I agree there should be more approachable designs, just seems like this went way too far in the direction of toy-like

HeyLaughingBoy 5 days ago | parent | prev [-]

I find it amusing that people are discussing the masculine design language and how men driving trucks are overcompensating (OK, not so much in this particular thread), but for as long as I can remember, it's been women that have always told me that they prefer bigger vehicles.

01100011 5 days ago | parent | prev | next [-]

I just want my 2000 Toyota Tacoma but with a small EV(0-60 in 10s is fine, 150hp is fine, 200mi range is fine).

beoberha 5 days ago | parent | next [-]

The Slate truck is probably pretty close to what you’re looking for?

cushychicken 5 days ago | parent | prev | next [-]

Late 90s/early aughts Tacomas are GOAT vehicles.

I had a stick shift one in high school. Absolutely loved it.

maxwellg 5 days ago | parent | prev | next [-]

I dream of a low-milage early 2000s Taco with aftermarket Carplay

seemaze 4 days ago | parent [-]

I daily a 2002 TRD 6spd with carplay. Currently 125k, I’m taking it with me to the grave..

rco8786 5 days ago | parent | prev [-]

Oh man I would scoop that up in a heartbeat.

stevage 4 days ago | parent | prev | next [-]

I'll take "looks like a toy" over "looks like a death machine", thanks.

ghushn3 5 days ago | parent | prev | next [-]

I think it looks great? It evokes a Kei truck to me, but with more modern styling.

asoneth 4 days ago | parent | prev | next [-]

I suppose there's no accounting for taste.

Personally I find the increasingly large bulbous noses tacked on to the front of US trucks ridiculous. The fact that these "codpieces" are empty on EVs is such a wild metaphor that it seems like an intentional parody.

I'll grant that the Telo may have gone a little too far in the other direction given that they have issues with the aerodynamic drag of the front wheelwells, but it still looks slightly more sensible than a normal truck.

unethical_ban 5 days ago | parent | prev | next [-]

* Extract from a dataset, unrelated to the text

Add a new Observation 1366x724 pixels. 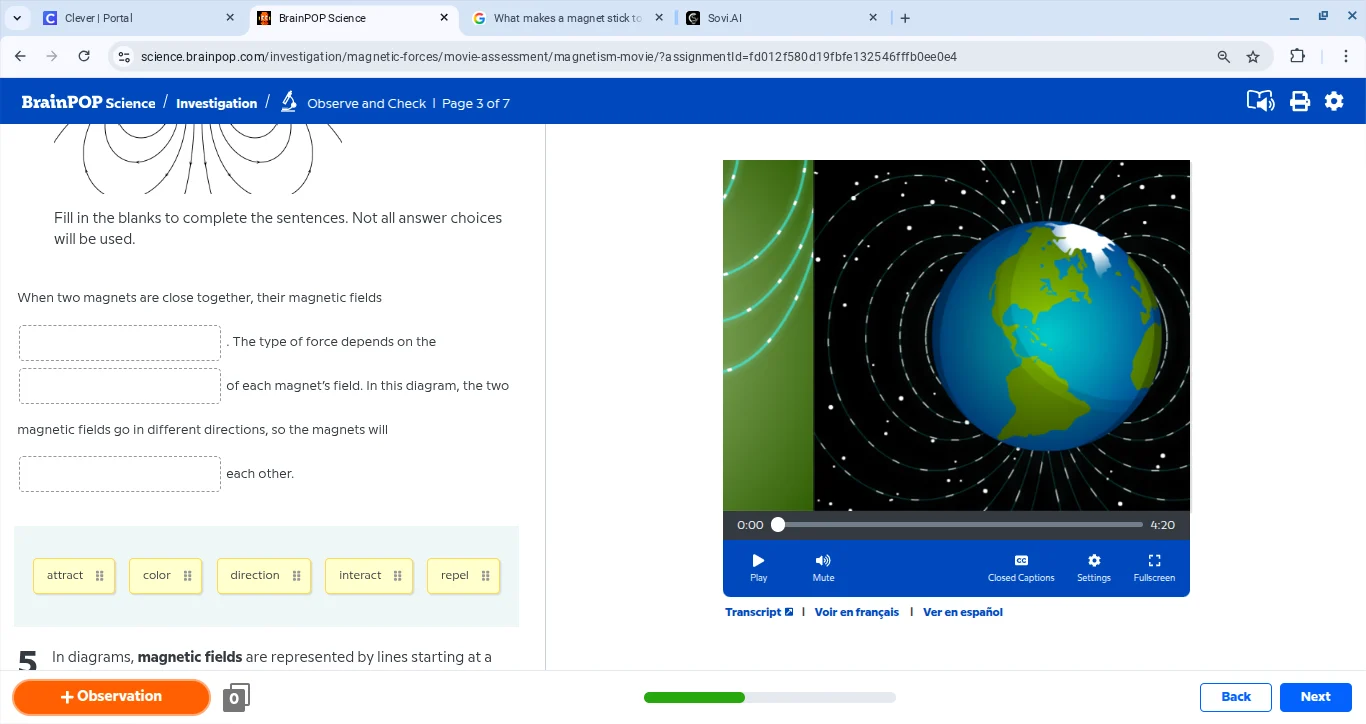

This looks like a kei truck, who by definition looks like a toy.

Seriously though, it has the same shape and look of any kei I've seen. Like others, I wish for a 90s era Ford Ranger or Tacoma, but between safety requirements and capability demand from people that's probably not practical.

beAbU 4 days ago | parent | prev | next [-]

What's wrong with toys? Toys are fun!

rco8786 5 days ago | parent | prev [-]

The kei truck itself has a ridiculous toy-like design also though.